__Aim of the exercise__.
Only the lines from the one containing "Click help icon" through the final line of the material below should be output, exactly as they stand.

__Materials provided__.
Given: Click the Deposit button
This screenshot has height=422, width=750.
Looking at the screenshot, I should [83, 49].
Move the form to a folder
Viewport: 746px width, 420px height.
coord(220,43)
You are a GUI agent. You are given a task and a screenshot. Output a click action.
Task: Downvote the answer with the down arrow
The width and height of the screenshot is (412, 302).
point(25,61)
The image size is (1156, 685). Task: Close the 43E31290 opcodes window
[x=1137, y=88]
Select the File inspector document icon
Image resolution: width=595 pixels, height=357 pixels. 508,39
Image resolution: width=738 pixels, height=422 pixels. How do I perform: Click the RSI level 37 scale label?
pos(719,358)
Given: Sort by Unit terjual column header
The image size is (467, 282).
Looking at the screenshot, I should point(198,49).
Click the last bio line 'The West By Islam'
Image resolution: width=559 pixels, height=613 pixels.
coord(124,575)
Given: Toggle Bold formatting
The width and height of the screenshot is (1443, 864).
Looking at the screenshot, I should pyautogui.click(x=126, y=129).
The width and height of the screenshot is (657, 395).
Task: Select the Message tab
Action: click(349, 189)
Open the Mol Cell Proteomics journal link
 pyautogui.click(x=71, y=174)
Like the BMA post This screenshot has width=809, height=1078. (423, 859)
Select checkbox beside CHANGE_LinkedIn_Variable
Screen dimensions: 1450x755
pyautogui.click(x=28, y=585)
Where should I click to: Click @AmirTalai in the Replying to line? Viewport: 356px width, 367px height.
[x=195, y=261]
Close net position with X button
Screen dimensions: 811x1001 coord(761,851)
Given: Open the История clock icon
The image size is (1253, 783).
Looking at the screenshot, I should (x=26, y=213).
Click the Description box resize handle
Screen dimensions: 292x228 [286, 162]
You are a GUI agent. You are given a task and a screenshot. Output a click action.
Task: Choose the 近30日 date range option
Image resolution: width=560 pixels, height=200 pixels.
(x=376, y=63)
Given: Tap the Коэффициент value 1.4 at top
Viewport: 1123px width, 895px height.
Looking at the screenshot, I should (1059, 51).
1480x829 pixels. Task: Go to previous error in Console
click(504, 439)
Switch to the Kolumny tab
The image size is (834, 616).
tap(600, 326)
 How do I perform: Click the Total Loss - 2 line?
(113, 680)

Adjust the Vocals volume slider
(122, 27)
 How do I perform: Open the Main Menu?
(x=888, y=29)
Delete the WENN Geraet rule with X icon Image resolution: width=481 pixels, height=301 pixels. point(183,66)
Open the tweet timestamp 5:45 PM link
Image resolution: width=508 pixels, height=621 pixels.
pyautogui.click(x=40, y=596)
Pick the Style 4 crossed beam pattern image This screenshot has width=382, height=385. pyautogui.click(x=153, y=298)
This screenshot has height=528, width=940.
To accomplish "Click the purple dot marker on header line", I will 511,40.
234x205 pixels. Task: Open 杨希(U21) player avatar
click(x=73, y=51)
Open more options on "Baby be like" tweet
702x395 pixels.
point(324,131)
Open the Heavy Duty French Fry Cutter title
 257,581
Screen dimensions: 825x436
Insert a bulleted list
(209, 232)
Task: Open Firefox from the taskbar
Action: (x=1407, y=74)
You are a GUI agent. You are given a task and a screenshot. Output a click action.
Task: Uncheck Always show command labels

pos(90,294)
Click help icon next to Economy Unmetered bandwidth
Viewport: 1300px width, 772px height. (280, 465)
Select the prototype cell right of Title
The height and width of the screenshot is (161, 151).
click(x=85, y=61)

__Result of this exercise__.
Click help icon next to Economy Unmetered bandwidth
Viewport: 1300px width, 772px height. (280, 465)
Select the prototype cell right of Title
The height and width of the screenshot is (161, 151).
click(x=85, y=61)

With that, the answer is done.